Baseball Crank
Covering the Front and Back Pages of the Newspaper
January 23, 2004
POLITICS: Why Not Show Me?

The next batch of primaries after New Hampshire on January 27 is a seven-state breakout on February 3. The Democratic National Committee's site has what appears to be a definitive calendar of the remaining primary schedule. The Feb. 3 lineup:

Arizona
Delaware
Missouri
New Mexico
North Dakota
Oklahoma
South Carolina

Now, let me ask a silly question, since I don't know the answer to this: why does South Carolina get all the attention when reporters talk about the step after New Hampshire - are some of the others nonbinding or something? Missouri in particular is a swing state right in the heart of the country and bigger than South Carolina (11 electoral votes to SC's 8), and now its favorite son has dropped out. You'd think that would be a bigger story than a state the Democrats can't carry in November anyway. New Mexico went Democrat by a hair in 2000, and is a critical state in November; together with Arizona (which has 10 electoral votes and is probably in play if the Democrats are competitive), it provides an early test in the West, where none of the remaining candidates has a regional base. Even Oklahoma is nothing to sneeze at.
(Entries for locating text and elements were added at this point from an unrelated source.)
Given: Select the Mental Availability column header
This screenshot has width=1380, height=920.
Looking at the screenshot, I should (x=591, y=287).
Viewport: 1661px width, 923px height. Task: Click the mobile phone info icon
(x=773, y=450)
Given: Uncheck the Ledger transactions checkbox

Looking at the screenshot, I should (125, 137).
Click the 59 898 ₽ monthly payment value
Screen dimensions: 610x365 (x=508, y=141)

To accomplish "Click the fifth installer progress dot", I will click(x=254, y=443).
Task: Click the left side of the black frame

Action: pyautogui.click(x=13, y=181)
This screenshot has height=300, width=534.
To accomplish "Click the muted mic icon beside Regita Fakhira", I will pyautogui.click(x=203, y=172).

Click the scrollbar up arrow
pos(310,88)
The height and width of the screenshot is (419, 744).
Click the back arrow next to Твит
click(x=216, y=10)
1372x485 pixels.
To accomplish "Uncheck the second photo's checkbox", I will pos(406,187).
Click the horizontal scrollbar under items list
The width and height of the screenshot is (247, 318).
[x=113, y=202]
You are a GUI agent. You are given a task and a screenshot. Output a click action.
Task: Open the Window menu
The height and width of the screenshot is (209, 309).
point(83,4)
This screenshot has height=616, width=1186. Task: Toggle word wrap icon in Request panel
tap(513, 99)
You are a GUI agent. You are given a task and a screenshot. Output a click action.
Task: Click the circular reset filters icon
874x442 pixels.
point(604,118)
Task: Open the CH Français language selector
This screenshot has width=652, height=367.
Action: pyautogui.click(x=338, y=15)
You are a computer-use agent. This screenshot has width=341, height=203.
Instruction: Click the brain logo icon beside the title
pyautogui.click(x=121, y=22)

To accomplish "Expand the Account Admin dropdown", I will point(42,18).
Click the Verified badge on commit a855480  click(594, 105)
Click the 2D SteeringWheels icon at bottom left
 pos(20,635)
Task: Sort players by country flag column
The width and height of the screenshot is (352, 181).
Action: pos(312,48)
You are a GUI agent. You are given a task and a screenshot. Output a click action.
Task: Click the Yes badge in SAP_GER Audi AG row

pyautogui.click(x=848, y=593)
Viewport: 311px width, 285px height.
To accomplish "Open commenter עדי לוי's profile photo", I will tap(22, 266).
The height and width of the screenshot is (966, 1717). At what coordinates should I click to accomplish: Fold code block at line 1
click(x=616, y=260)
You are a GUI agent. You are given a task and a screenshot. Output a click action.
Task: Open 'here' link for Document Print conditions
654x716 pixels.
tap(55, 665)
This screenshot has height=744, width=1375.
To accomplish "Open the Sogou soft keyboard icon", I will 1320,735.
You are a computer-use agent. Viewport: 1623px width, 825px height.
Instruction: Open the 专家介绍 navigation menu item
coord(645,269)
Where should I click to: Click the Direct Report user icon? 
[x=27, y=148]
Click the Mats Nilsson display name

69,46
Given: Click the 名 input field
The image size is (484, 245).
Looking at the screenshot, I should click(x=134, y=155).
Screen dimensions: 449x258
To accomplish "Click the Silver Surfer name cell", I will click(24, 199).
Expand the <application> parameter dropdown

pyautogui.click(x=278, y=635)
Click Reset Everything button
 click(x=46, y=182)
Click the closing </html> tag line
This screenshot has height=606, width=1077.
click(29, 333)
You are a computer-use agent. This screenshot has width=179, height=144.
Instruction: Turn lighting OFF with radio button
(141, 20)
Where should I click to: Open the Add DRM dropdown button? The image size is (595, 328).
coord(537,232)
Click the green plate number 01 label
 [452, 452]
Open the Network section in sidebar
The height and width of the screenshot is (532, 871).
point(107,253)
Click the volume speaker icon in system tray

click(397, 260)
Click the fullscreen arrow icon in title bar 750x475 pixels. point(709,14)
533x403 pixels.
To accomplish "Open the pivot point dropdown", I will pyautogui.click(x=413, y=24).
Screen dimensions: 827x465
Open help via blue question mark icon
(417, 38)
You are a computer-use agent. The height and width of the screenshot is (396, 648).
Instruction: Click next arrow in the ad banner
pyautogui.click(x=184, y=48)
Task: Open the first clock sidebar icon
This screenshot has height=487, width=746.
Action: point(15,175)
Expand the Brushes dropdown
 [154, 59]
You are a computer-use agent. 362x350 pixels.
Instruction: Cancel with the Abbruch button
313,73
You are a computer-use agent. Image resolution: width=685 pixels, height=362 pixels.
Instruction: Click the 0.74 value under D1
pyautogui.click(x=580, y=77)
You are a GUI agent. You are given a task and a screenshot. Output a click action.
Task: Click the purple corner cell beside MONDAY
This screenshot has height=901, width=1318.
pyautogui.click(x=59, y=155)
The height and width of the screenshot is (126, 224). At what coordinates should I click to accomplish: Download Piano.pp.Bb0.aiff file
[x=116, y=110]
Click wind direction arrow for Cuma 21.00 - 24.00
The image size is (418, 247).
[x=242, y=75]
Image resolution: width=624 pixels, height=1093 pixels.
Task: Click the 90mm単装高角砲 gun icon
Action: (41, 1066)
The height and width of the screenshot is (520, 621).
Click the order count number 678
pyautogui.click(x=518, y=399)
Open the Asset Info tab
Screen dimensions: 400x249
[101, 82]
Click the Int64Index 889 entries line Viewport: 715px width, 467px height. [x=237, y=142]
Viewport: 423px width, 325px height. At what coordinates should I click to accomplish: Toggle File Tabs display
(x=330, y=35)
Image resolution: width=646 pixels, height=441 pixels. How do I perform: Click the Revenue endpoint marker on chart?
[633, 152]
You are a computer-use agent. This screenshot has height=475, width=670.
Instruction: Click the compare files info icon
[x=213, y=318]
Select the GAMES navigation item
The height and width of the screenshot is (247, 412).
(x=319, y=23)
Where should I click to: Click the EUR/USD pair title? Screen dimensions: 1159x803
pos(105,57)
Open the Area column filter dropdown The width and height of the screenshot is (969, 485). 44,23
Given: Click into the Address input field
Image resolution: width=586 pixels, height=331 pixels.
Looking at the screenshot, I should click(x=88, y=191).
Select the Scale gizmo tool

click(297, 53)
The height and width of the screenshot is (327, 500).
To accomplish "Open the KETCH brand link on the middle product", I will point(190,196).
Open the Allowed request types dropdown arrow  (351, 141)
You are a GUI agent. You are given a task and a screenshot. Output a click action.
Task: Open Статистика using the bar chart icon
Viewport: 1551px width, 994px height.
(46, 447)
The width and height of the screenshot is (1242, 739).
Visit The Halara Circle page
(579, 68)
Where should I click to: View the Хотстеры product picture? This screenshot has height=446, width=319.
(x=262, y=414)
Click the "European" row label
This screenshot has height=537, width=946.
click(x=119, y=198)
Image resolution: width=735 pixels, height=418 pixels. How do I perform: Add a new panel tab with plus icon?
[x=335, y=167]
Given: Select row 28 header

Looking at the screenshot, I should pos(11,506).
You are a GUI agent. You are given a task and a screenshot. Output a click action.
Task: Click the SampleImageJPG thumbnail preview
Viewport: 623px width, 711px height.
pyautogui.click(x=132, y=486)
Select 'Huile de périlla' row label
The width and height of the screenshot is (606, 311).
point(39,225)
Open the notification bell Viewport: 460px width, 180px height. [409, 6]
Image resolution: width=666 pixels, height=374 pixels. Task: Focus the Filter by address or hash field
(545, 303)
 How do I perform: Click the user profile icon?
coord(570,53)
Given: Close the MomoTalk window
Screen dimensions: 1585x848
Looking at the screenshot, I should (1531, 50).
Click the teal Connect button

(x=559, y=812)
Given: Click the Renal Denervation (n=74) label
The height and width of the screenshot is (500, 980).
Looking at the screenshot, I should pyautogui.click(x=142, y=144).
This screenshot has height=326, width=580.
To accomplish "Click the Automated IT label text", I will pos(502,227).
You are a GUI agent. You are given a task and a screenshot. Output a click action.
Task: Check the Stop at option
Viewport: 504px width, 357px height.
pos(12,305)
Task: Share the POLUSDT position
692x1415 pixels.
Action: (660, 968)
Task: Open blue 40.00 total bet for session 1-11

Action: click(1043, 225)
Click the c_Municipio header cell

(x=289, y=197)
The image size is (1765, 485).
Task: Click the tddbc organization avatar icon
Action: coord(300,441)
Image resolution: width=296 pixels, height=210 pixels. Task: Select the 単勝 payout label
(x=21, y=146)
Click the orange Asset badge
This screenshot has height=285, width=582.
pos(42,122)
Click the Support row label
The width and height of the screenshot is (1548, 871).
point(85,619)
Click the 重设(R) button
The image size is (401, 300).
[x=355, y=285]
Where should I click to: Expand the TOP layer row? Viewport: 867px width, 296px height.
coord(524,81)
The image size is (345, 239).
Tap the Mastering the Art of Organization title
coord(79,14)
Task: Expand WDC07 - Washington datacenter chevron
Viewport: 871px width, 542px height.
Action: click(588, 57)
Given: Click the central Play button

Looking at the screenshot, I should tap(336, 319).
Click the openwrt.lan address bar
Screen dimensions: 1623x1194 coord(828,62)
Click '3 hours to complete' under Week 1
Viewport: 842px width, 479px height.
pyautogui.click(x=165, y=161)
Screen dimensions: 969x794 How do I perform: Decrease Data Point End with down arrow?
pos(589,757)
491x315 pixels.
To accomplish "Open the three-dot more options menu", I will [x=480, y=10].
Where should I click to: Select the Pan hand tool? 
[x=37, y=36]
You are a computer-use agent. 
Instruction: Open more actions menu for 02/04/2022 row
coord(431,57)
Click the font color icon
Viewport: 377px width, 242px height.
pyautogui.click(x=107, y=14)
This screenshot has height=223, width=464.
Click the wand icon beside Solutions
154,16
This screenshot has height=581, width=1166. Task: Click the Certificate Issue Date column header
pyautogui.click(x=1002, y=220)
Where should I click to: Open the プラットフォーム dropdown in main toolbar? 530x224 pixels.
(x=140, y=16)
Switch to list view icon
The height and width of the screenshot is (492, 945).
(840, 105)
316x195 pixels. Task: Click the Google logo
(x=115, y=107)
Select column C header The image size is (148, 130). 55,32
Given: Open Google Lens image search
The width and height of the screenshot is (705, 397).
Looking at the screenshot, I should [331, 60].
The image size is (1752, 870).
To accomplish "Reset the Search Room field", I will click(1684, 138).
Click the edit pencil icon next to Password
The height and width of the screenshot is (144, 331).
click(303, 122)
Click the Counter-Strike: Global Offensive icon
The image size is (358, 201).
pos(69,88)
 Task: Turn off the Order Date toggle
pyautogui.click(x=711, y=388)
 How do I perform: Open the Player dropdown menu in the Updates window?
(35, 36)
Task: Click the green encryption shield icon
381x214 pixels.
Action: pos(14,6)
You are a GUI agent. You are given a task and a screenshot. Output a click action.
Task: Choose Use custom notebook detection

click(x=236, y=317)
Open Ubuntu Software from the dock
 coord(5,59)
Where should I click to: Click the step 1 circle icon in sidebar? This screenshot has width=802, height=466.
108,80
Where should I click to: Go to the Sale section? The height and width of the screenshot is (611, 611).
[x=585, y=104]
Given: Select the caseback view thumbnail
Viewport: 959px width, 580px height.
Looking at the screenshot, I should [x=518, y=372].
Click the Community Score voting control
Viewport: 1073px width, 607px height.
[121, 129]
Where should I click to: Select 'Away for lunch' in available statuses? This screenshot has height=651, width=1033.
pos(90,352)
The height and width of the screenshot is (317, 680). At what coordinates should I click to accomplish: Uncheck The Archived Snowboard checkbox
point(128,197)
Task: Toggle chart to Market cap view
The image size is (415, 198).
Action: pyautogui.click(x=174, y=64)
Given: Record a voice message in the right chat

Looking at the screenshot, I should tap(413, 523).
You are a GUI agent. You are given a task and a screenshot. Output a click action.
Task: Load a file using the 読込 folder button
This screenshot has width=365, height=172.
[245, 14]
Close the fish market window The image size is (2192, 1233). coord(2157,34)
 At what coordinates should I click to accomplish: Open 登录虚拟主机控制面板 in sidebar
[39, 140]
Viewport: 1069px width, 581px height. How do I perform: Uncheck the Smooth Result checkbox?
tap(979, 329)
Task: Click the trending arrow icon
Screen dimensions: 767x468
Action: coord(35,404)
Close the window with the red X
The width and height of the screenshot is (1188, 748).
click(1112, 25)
So why does the media keep talking only about the primaries as Iowa-New Hampshire-South Carolina?

Posted by Baseball Crank at 7:04 AM | Politics 2004 | Comments (2) | TrackBack (0)
Comments

3 words: East Coast Bias

Posted by: The Almighty at January 26, 2004 3:12 PM

South Carolina is the first primary of the Old South, and therefore an early indicator of how the region, viewed as monolith, will go. More importantly, emphasis on South Carolina allows the media to ruminate on how the candidates will play among Black folks without actually having to appear so unenlightened as to mention a distinct Black vote.

As for East Coast Bias, I don't think many Easterners think of South Carolina as on the ideological East Coast.